[Collected data]

····················

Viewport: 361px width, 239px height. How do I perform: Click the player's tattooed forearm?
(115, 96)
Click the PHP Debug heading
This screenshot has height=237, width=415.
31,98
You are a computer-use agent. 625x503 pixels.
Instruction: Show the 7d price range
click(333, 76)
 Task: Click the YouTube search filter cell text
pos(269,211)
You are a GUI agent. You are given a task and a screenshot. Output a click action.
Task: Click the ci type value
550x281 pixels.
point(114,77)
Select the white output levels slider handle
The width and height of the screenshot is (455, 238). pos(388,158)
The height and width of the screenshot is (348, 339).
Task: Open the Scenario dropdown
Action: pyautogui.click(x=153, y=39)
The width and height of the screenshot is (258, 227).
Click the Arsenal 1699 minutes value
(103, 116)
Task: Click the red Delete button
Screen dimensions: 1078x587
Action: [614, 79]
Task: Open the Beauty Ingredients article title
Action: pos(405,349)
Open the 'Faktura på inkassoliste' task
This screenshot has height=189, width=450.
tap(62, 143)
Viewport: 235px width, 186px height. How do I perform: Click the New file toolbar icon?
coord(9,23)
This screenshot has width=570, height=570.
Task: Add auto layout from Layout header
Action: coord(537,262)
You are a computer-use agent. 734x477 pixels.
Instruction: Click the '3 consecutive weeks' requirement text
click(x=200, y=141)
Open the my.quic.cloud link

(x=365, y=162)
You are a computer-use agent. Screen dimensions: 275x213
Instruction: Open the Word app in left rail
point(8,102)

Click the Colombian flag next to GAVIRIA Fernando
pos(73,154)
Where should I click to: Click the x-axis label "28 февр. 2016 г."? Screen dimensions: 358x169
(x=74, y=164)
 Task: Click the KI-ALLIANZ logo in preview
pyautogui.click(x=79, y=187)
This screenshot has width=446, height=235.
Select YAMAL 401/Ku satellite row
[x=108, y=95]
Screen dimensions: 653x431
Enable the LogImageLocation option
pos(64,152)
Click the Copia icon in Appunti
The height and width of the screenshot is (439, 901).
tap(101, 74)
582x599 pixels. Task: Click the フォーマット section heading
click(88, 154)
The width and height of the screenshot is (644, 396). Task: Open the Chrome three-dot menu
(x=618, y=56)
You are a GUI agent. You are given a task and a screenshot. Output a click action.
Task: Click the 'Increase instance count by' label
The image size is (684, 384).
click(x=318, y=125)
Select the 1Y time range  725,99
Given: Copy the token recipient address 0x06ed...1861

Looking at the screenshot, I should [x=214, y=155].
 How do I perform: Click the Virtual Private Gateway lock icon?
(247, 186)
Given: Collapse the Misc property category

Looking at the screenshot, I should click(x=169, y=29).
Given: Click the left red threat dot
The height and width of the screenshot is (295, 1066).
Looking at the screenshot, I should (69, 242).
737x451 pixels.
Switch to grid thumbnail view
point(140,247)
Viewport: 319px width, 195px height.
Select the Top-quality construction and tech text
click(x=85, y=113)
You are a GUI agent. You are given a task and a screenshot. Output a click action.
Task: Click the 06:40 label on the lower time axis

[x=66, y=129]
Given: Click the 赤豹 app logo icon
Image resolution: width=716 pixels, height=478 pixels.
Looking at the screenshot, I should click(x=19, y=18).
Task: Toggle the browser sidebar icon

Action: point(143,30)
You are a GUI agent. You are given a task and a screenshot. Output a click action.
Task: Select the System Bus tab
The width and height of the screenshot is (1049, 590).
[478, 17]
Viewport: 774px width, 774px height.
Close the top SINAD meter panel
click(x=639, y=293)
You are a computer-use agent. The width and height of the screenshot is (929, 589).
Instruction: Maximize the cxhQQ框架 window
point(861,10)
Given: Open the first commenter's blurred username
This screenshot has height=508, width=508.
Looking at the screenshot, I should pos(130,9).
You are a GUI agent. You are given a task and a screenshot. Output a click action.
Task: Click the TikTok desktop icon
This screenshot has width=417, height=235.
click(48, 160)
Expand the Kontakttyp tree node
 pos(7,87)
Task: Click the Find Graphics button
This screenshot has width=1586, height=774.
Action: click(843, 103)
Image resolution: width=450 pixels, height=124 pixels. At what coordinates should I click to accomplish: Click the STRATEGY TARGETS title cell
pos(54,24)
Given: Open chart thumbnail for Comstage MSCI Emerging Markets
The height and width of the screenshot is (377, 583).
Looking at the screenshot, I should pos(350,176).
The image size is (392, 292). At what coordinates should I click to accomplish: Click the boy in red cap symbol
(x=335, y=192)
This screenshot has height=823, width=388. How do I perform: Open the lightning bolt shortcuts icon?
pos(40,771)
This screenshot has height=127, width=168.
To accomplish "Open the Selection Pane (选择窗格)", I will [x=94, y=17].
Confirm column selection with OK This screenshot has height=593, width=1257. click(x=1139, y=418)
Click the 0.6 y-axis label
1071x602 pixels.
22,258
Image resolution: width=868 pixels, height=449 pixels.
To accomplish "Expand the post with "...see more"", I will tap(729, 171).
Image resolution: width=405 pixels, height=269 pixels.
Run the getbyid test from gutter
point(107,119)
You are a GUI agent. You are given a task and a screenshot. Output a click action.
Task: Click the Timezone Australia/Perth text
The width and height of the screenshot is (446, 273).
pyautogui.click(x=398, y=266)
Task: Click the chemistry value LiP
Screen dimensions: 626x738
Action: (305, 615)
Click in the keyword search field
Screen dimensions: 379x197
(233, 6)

····················

What this task involves: Give the lines again, exactly as they stand, from the beginning of the data through the line with "You are a computer-use agent. 734x477 pixels.".

Task solution:
Viewport: 361px width, 239px height. How do I perform: Click the player's tattooed forearm?
(115, 96)
Click the PHP Debug heading
This screenshot has height=237, width=415.
31,98
You are a computer-use agent. 625x503 pixels.
Instruction: Show the 7d price range
click(333, 76)
 Task: Click the YouTube search filter cell text
pos(269,211)
You are a GUI agent. You are given a task and a screenshot. Output a click action.
Task: Click the ci type value
550x281 pixels.
point(114,77)
Select the white output levels slider handle
The width and height of the screenshot is (455, 238). pos(388,158)
The height and width of the screenshot is (348, 339).
Task: Open the Scenario dropdown
Action: pyautogui.click(x=153, y=39)
The width and height of the screenshot is (258, 227).
Click the Arsenal 1699 minutes value
(103, 116)
Task: Click the red Delete button
Screen dimensions: 1078x587
Action: [614, 79]
Task: Open the Beauty Ingredients article title
Action: pos(405,349)
Open the 'Faktura på inkassoliste' task
This screenshot has height=189, width=450.
tap(62, 143)
Viewport: 235px width, 186px height. How do I perform: Click the New file toolbar icon?
coord(9,23)
This screenshot has width=570, height=570.
Task: Add auto layout from Layout header
Action: coord(537,262)
You are a computer-use agent. 734x477 pixels.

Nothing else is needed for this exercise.